IMMUNE PHARMS INC (OTCQB:IMNP) Corporate Update Conference Call November 27, 2018 8:30 AM ET
Tony Fiorino - Interim Chief Executive Officer
Greetings. And welcome to the Immune Pharmaceuticals Corporate Update Conference Call and Webcast. At this time, all participants are in a listen-only mode. [Operator Instructions] As a reminder, this conference is being recorded.
I would now like to turn the conference over to your host Dr. Tony Fiorino, Interim CEO for Immune Pharmaceuticals. Thank you. You may begin.
Thank you. Good morning or good afternoon. I want to thank everyone for joining me on this call. And I apologize for postponing the call by a week. We were quite deep in our negotiations with both debenture holders and regarding Ceplene, and it made more sense to delay the call as we try to resolve both matters. Before we begin, I would like to remind our listeners that my remarks may state management's intentions, hopes, beliefs, expectations or projections of the future including without limitation those regarding clinical trial timelines, presentation of results and partnering plans.
These are forward-looking statements that involve risks and uncertainties. Forward-looking statements on this call are made pursuant to the Safe Harbor provisions of Federal Securities Laws. These forward-looking statements are based on the company's current expectations and actual results could differ materially. Accordingly you should not place undue reliance on any forward-looking statements. Some of the risk factors that could cause actual results to differ materially from those contemplated by such forward-looking statements are discussed in the periodic reports that the company files with the SEC.
These documents are available in the Investor section of the company's website, and we encourage you to review these documents carefully. One note, I will not directly be addressing the forthcoming shareholder vote because of SEC regulations, however, the matters I am discussing are of course important for shareholders know and consider. Before discussing this morning Ceplene announcement, I would like to discuss the May convertible debentures. This debenture was designed to be a bridge financing that the company entered into in May 2018 with the objective of paying the loan back with the proceeds of a larger financing to be completed over the summer.

**What is needed**
Can you repeat everything in the conference call transcript from "These documents are" down to "over the summer.", word for word?

**Stored data**
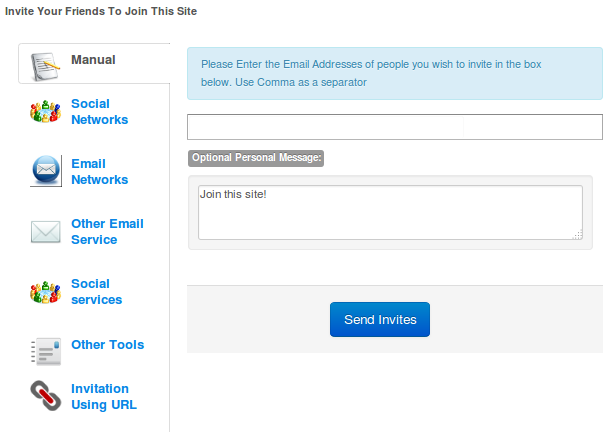Focus the email addresses input box
The image size is (609, 435).
tap(394, 127)
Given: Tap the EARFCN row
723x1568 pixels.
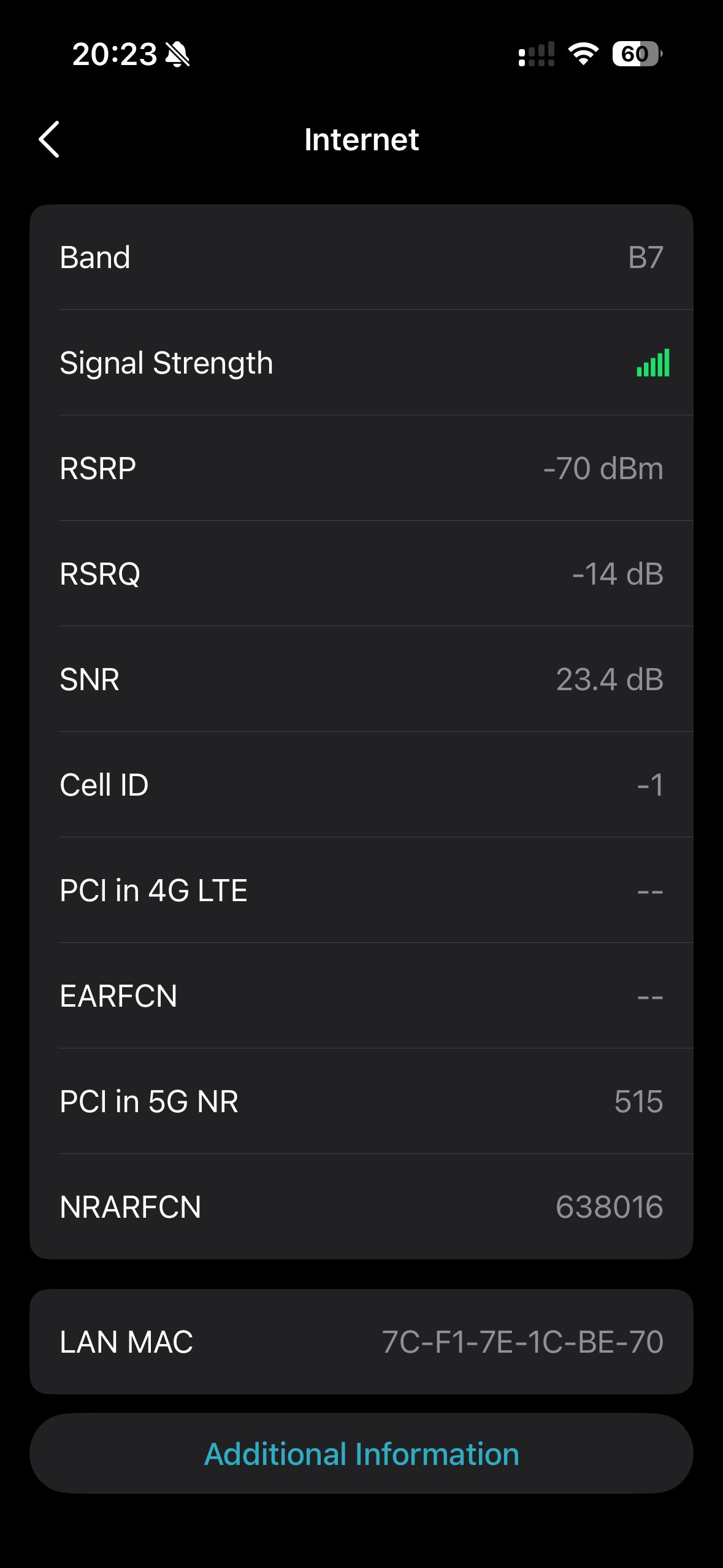Looking at the screenshot, I should [x=362, y=996].
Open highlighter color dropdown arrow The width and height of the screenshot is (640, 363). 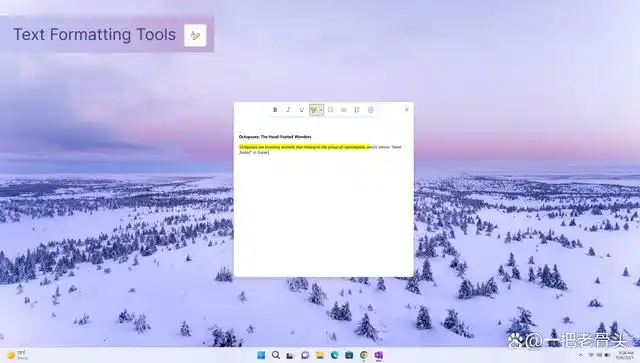pyautogui.click(x=321, y=110)

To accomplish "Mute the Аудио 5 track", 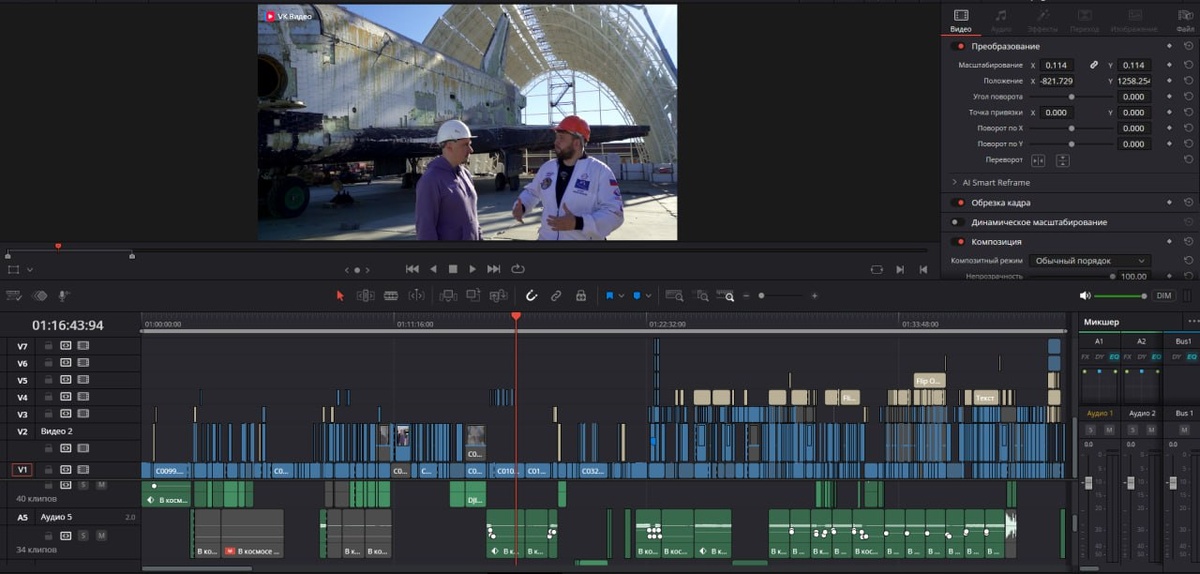I will (101, 535).
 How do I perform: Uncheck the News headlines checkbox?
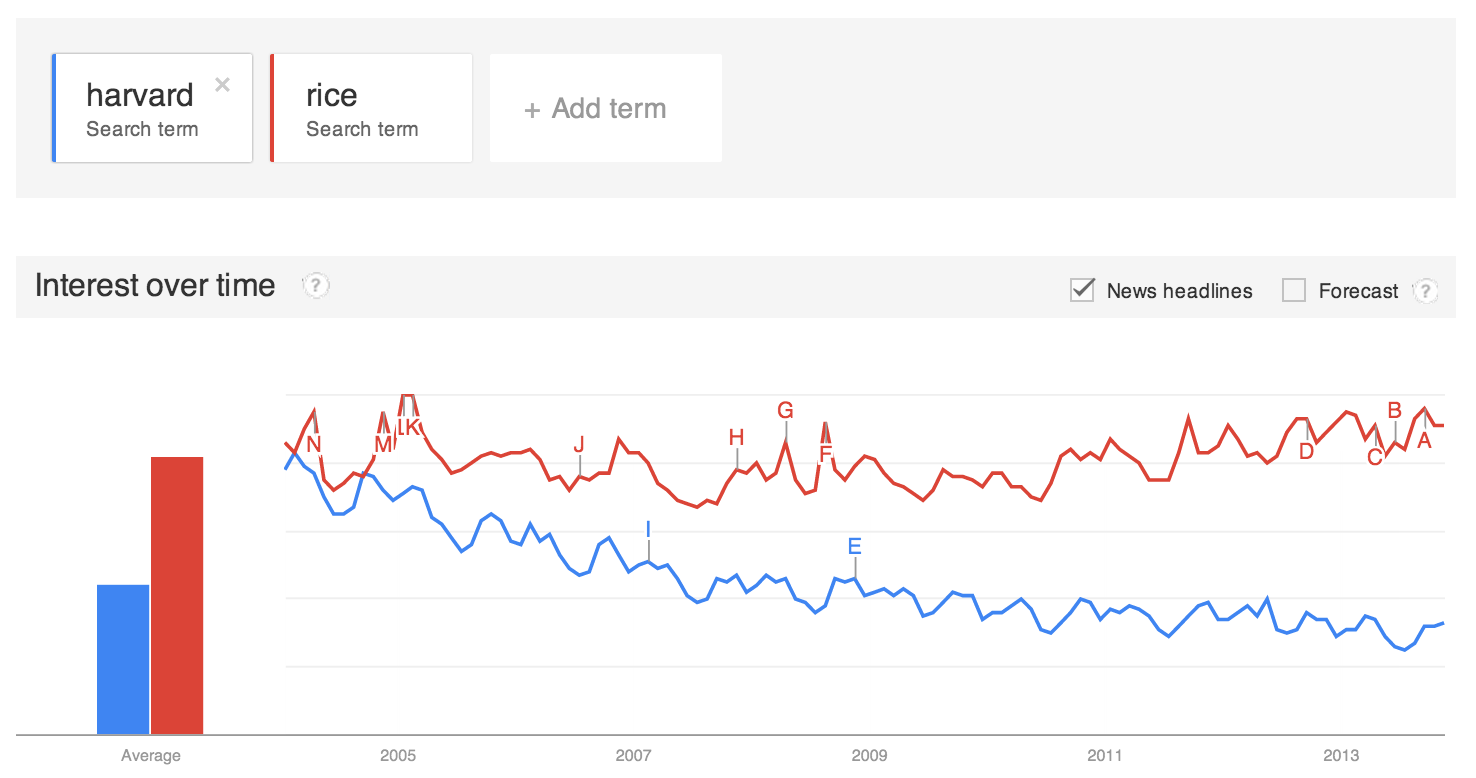[x=1082, y=291]
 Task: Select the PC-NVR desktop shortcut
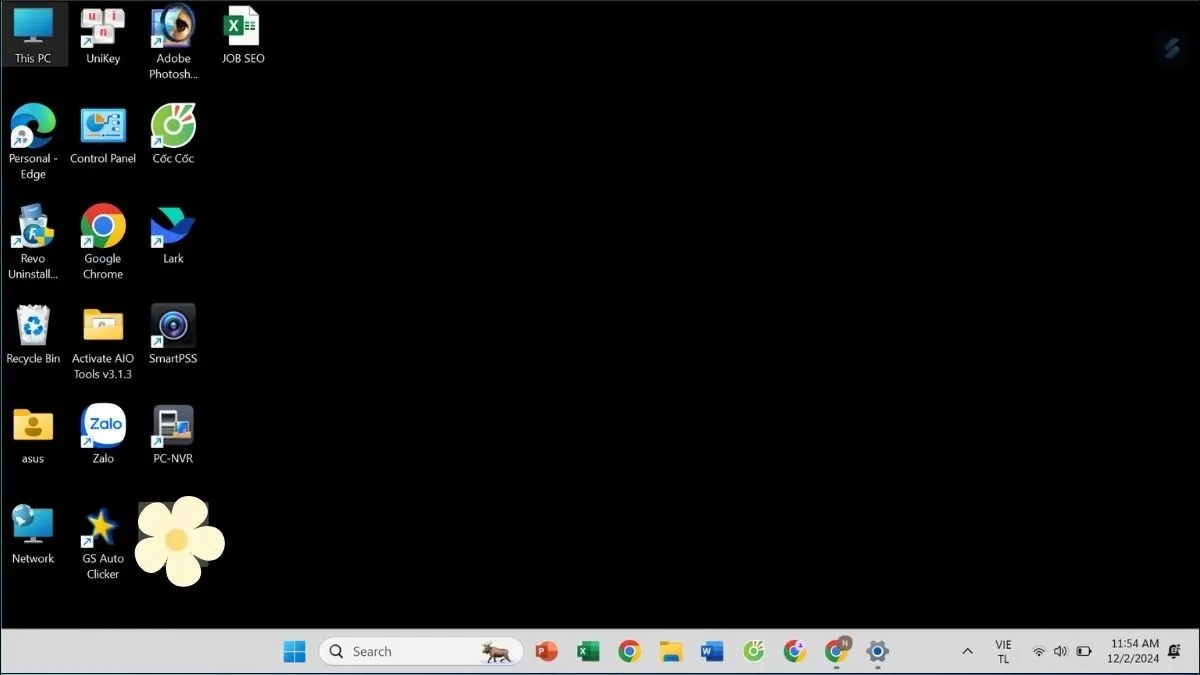click(x=173, y=427)
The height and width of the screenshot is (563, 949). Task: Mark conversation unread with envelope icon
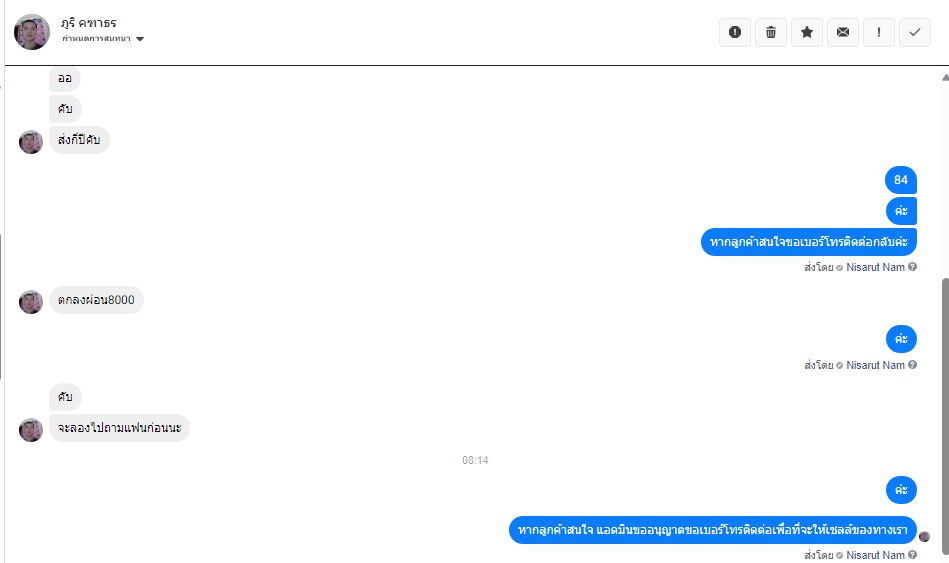point(842,32)
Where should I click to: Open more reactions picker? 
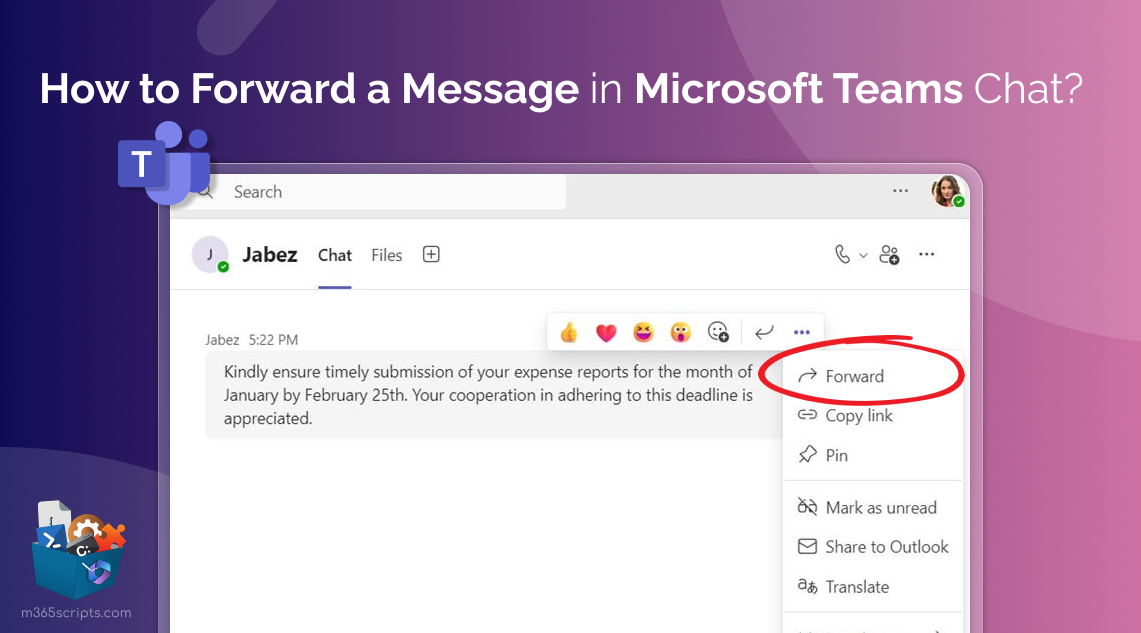tap(719, 331)
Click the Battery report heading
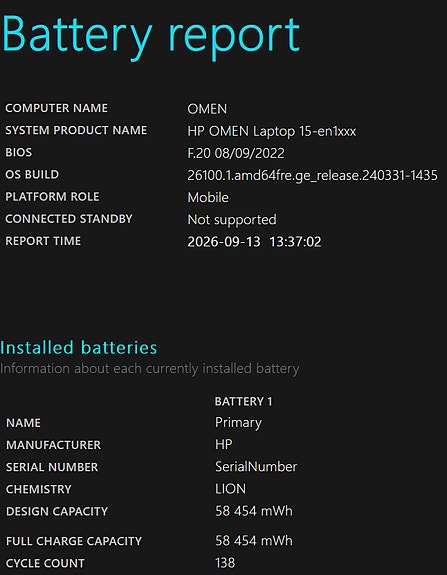The image size is (447, 575). (x=151, y=37)
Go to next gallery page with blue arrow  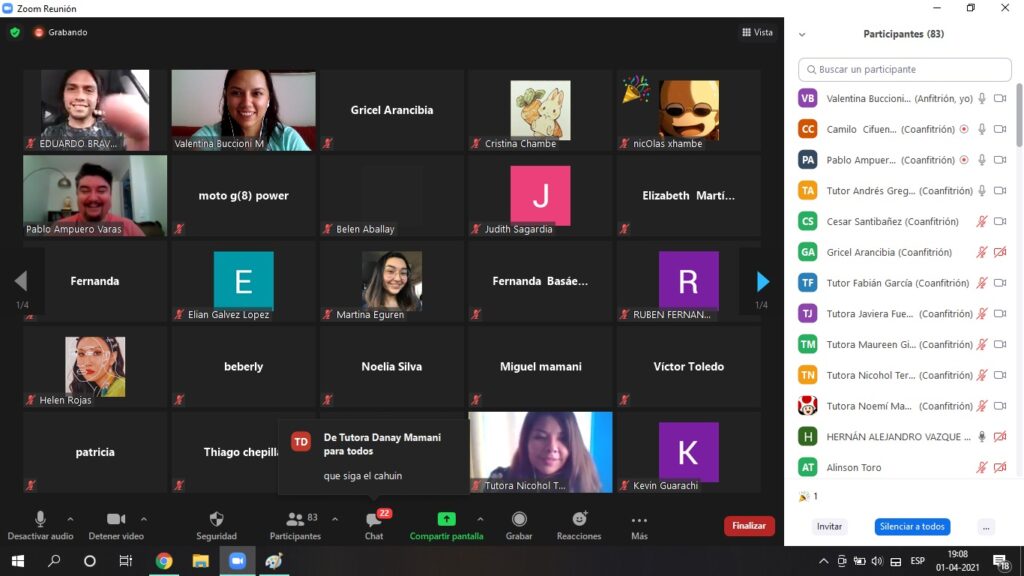click(763, 282)
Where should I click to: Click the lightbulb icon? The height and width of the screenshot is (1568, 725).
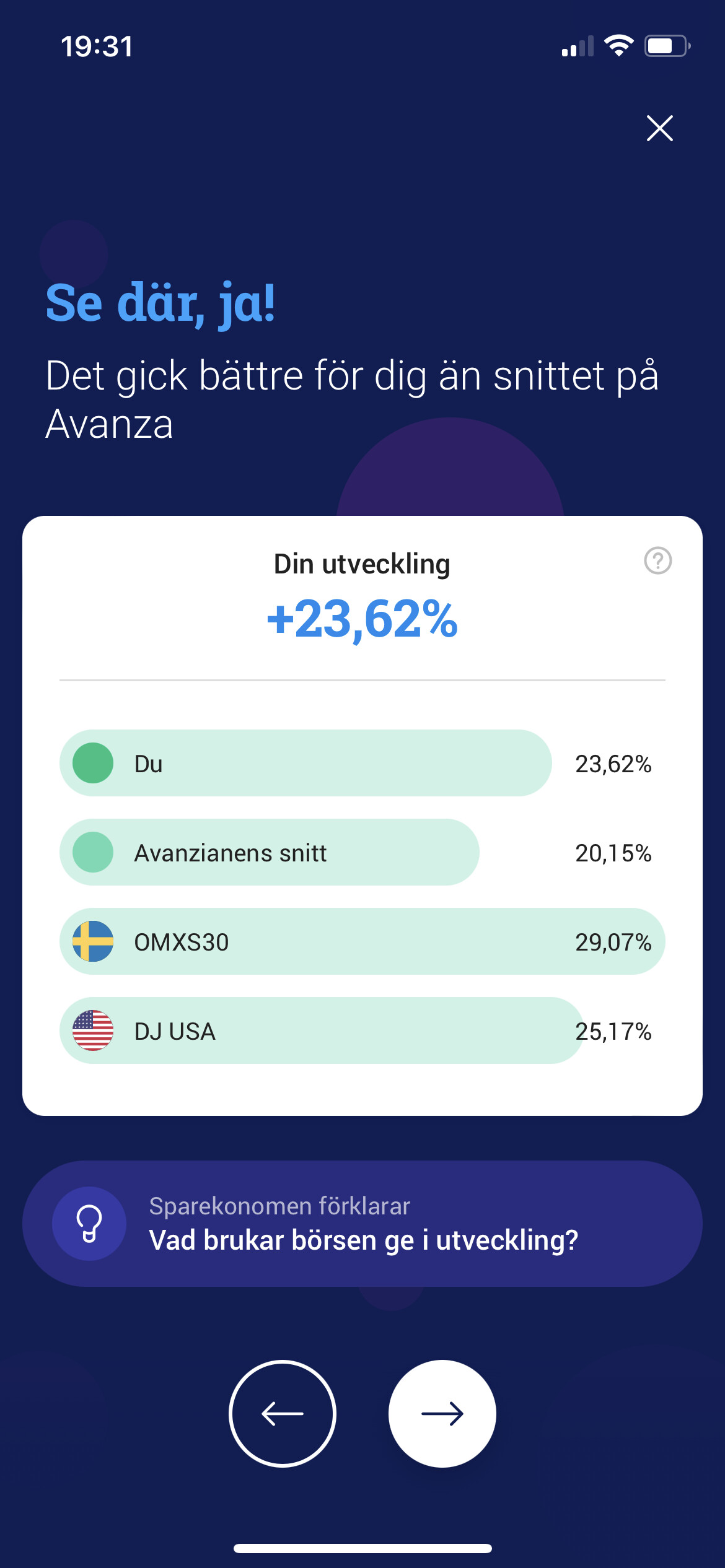pos(89,1223)
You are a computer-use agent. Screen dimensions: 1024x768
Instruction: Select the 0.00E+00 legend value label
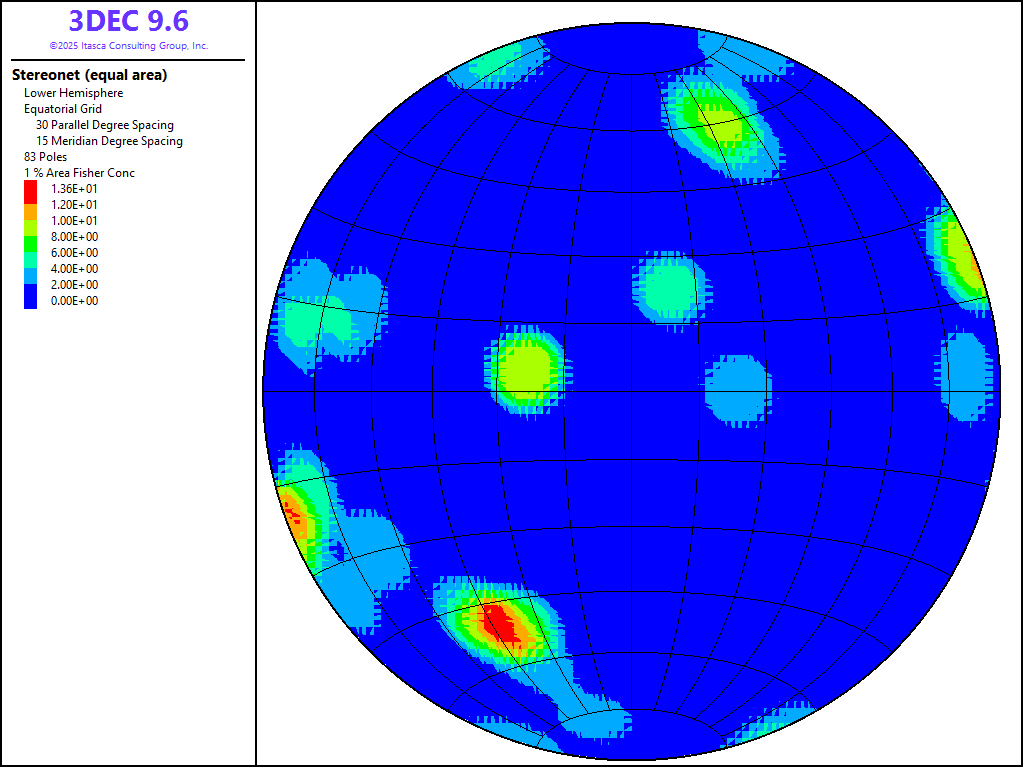(x=75, y=301)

**Finished task**
These documents are available in the Investor section of the company's website, and we encourage you to review these documents carefully. One note, I will not directly be addressing the forthcoming shareholder vote because of SEC regulations, however, the matters I am discussing are of course important for shareholders know and consider. Before discussing this morning Ceplene announcement, I would like to discuss the May convertible debentures. This debenture was designed to be a bridge financing that the company entered into in May 2018 with the objective of paying the loan back with the proceeds of a larger financing to be completed over the summer.